TEXT EXTRACT:

Additional Funding for Coast RTA

By Paul Gable

The message from last week’s Horry County Transportation Committee meeting was Horry County Council would search for ways to provide additional funding for Coast RTA.

The transportation agency currently receives $1.055 million annually from the county’s general fund budget. According to remarks by council chairman Mark Lazarus, Coast RTA would like that amount to rise to approximately $1.9 million per year.

In addition, Coast RTA wants to spend a total of approximately $16 million on capital improvements for the system over the next several years. It should be noted, all of this money does not have to come from the county or other local government funding sources. The federal government provides 80% funding for capital expenditures with a 20% local match.

Still, $3.33 million must come from some form of local funding for these capital projects to be realized.

“We’ve got to figure out how to fund them,” Lazarus said during the meeting.

Lazarus said Horry County Administrator Chris Eldridge was investigating ways to provide Coast RTA with recurrent funding. Lazarus said a one-cent local option sales tax was one possibility that would be looked at.

During the discussion, Lazarus made one comment I didn’t understand. He said state law prohibits the use of (property tax) millage from being used to fund transportation.

However, property tax millage is exactly what is being used now and has been for years to provide Coast RTA with annual grants from Horry County.

INSTRUCTIONS:
1. According to the article on Coast RTA funding, how much does the agency currently receive each year from the county's general fund budget?
2. Switch "Lazarus" to "the council chairman" in the passage of the Coast RTA funding article starting at "Still, $3.33 million" and ending at "be looked at.".
3. State whether each claim agrees with the article on Coast RTA funding, answering yes or no and quoting the deciding words: (a) The federal government provides 80% funding for capital expenditures. (b) Coast RTA plans to spend about $16 million on capital improvements within the next year. (c) A one-cent local option sales tax was named as one possibility to be looked at.
The records have no connection to the article on Coast RTA funding.

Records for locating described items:
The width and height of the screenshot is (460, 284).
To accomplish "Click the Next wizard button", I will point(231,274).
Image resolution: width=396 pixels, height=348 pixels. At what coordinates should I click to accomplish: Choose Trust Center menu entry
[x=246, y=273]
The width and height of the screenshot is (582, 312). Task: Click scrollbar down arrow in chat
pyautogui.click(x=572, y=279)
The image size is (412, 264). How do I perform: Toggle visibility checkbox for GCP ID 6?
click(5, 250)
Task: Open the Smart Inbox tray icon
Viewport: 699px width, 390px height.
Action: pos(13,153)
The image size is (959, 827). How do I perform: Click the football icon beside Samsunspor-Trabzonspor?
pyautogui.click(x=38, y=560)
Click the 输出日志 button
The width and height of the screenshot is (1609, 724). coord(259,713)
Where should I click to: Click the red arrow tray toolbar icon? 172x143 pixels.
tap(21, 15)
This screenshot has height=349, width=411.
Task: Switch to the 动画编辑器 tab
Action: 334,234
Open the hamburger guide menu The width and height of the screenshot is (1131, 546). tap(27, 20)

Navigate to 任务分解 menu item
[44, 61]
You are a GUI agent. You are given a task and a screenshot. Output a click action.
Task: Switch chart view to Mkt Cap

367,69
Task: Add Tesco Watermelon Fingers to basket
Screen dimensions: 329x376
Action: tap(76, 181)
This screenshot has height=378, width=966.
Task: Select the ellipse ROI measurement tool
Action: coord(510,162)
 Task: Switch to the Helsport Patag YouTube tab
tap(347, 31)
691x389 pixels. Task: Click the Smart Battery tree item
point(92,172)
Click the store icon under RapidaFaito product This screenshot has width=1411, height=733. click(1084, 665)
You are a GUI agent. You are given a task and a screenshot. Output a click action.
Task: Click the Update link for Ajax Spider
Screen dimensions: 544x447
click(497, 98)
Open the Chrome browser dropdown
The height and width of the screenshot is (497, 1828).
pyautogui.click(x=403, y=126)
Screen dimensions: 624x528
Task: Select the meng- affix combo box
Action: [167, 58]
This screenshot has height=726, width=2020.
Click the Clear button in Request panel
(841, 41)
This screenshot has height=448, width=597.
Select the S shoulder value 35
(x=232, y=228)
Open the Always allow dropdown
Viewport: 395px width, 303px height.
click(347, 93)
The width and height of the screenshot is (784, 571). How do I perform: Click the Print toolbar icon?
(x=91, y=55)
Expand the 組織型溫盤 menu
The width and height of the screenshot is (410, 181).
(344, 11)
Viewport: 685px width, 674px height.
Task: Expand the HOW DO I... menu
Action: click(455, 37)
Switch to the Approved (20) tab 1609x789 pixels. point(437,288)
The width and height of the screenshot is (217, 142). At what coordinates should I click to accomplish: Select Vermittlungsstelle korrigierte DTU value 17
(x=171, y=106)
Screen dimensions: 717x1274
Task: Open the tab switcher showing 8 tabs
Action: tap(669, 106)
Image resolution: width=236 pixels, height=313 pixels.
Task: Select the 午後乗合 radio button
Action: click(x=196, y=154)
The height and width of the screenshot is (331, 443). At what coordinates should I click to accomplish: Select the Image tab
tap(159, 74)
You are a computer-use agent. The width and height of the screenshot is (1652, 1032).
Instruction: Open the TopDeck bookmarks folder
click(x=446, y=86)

SOLUTION LIST:
1. $1.055 million annually.

2.
Still, $3.33 million must come from some form of local funding for these capital projects to be realized.

“We’ve got to figure out how to fund them,” the council chairman said during the meeting.

the council chairman said Horry County Administrator Chris Eldridge was investigating ways to provide Coast RTA with recurrent funding. the council chairman said a one-cent local option sales tax was one possibility that would be looked at.

3.
(a) Yes: "The federal government provides 80% funding for capital expenditures with a 20% local match."
(b) No: "approximately $16 million on capital improvements for the system over the next several years"
(c) Yes: "Lazarus said a one-cent local option sales tax was one possibility that would be looked at."